Trumbull County jail described as ‘at overcapacity’


Staff report

WARREN

Don Guarino, chief deputy at the Trumbull County Sheriff’s Office, doesn’t use the term overcrowded to describe the jail, but it is at overcapacity right now.

Guarino said he sent out a letter to county judges last week notifying them the jail had reached about 300 inmates — or about 20 over the jail’s capacity of 280.

The jail can exceed capacity, but that begins to open the possibility of inmates’ having to sleep on floors, so officials do what they can to avoid it, Guarino said.

Last week was the second time this summer the jail has reached overcapacity, Guarino said. Letters to the judges also were sent early this summer because the jail went beyond 280 inmates for about three weeks.

A Warren police report from Friday morning said William F. Butler III, 46, of Linda Drive Northwest was taken into custody for bothering customers at the Pit Stop convenience store on Youngstown Road Southeast.

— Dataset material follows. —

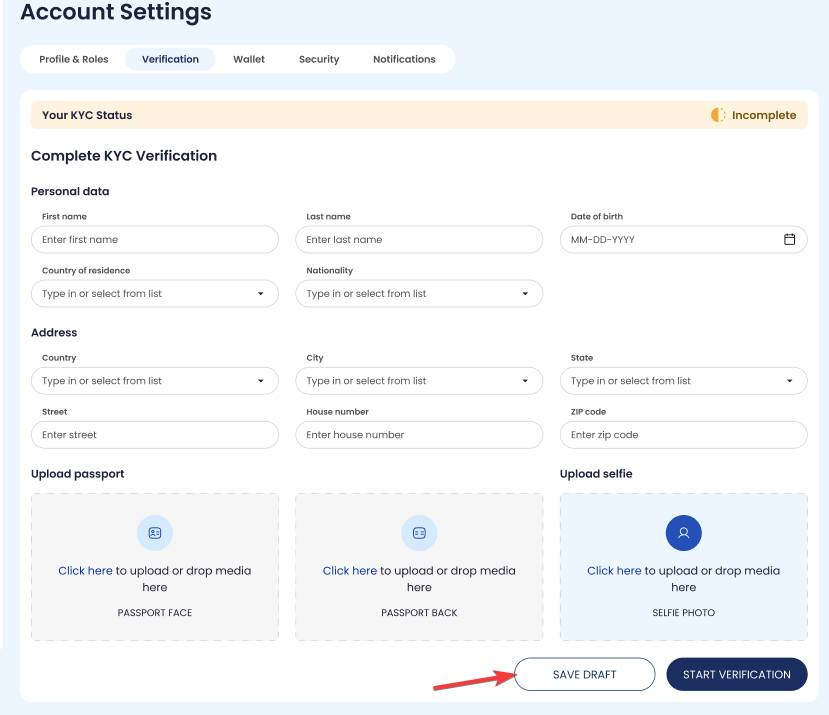Click the ZIP code input field
The height and width of the screenshot is (715, 829).
pos(683,435)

After a police officer warned Butler once to leave, he returned again and frightened an elderly female customer enough that the customer left, police said.

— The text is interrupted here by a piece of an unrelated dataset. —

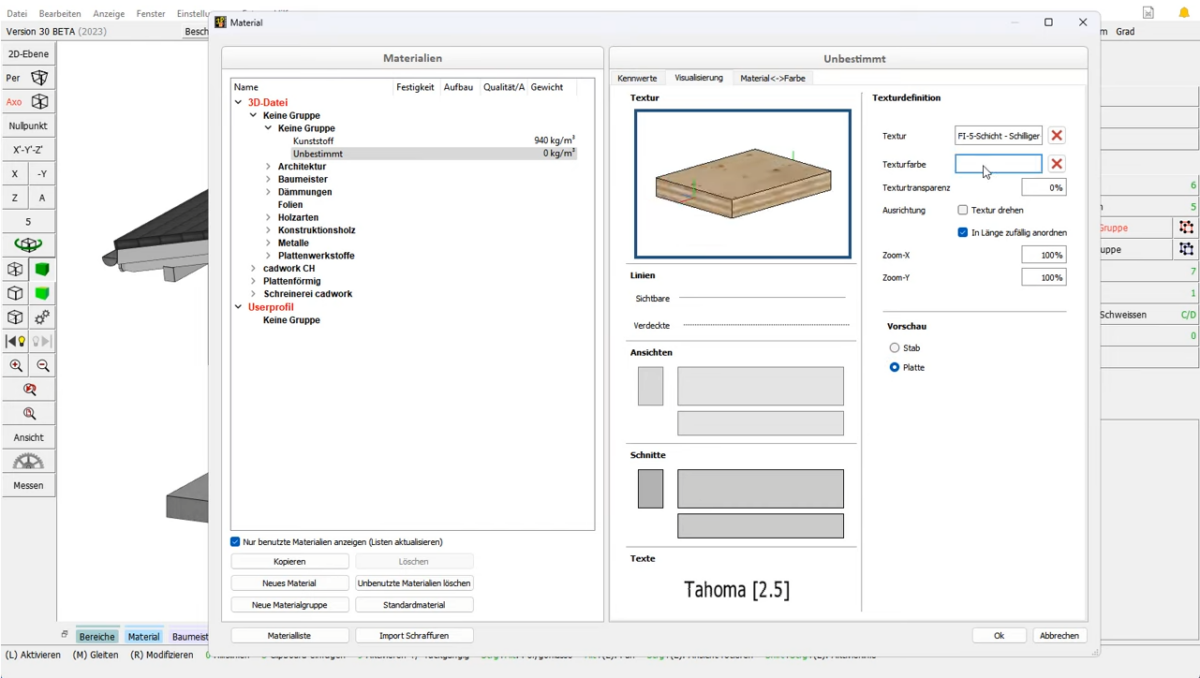
Task: Click the Neues Material button
Action: 289,582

But when Lt. Cathy Spencer took Butler to the jail, she was advised the facility “would not hold him, so we released him to his aunt.”

Butler appeared Monday in Warren Municipal Court, pleading innocent to misdemeanor charges of criminal trespass and disorderly conduct. He was released on a personal recognizance bond, meaning at no cost.

Butler has been charged 42 times in Warren Municipal Court since 1995.

Guarino said the jail never has refused to take an inmate, but there are situations in which officers have agreed to release misdemeanor suspects on a summons to appear in court instead of being locked up.

That does not happen in felony arrests or in crimes in which there is a victim.